PAN-cancer analysis of S-phase enriched IncRNAs identifies oncogenic drivers and biomarkers

Despite improvement in our understanding of long noncoding RNAs (IncRNAs) role in cancer, efforts to find clinically relevant cancer-associated IncRNAs are still lacking. Here, using nascent RNA capture sequencing, we identify 1145 temporally expressed S-phase-enriched IncRNAs. Among these, 570 IncRNAs show significant differential expression in at least one tumor type across TCGA data sets. Systematic clinical investigation of 14 Pan-Cancer data sets identified 633 independent prognostic markers. Silencing of the top differentially expressed and clinically relevant S-phase-enriched IncRNAs in several cancer models affects crucial cancer cell hallmarks.

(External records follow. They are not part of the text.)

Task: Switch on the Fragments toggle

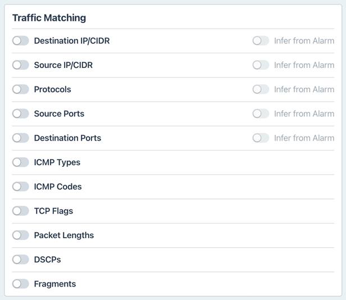Action: (x=21, y=284)
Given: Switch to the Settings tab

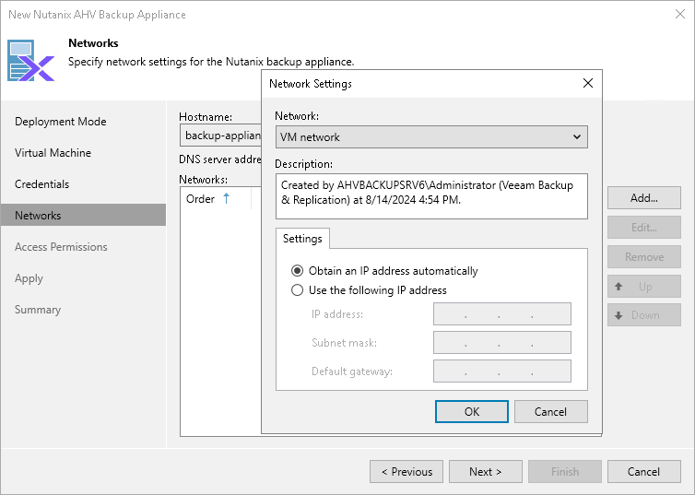Looking at the screenshot, I should 302,238.

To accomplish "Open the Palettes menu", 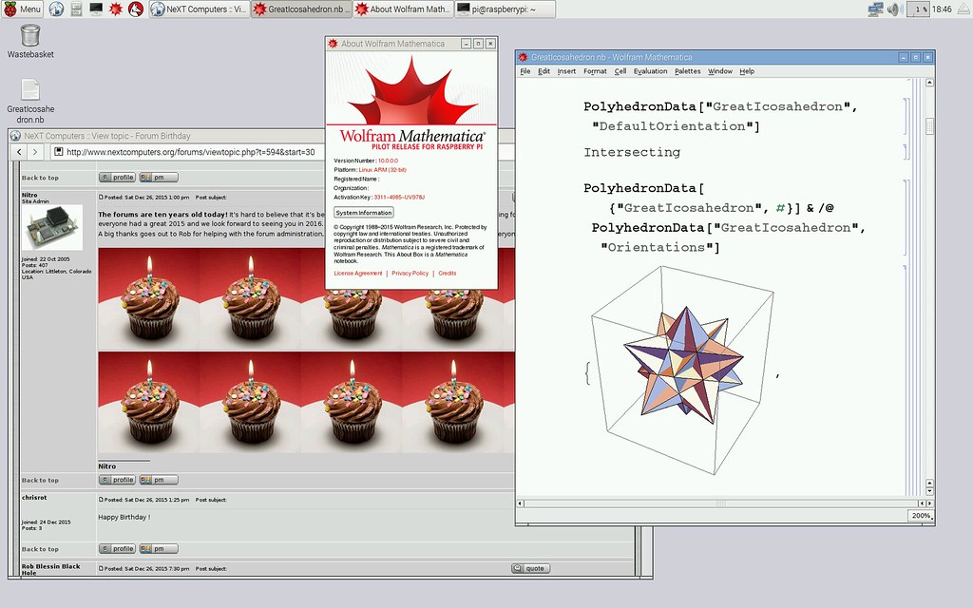I will (x=687, y=71).
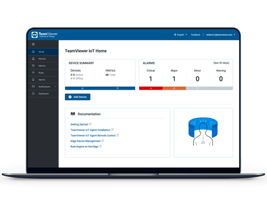Click the person illustration thumbnail
267x198 pixels.
pos(203,133)
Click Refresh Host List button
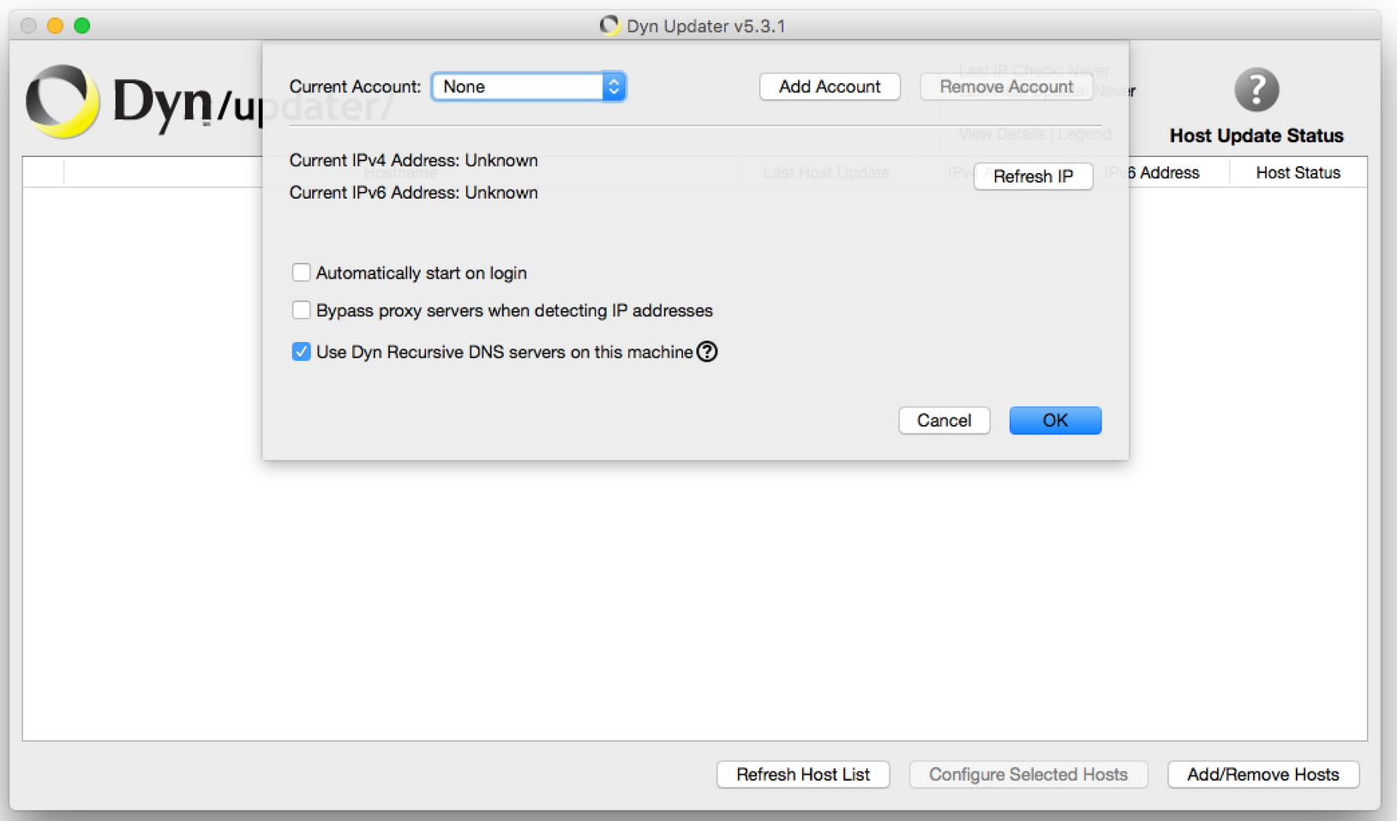Screen dimensions: 1397x821 pos(802,775)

Mechanistic investigations on SCAT7 in multiple cancer types reveal that it interacts with hnRNPK/YBX1 complex and affects cancer cell hallmarks through the regulation of FGF/FGFR and its downstream PI3K/AKT and MAPK pathways. We also implement a LNA-antisense oligo-based strategy to treat cancer cell line and patient-derived tumor (PDX) xenografts. Thus, this study provides a comprehensive list of IncRNA-based oncogenic drivers with potential prognostic value.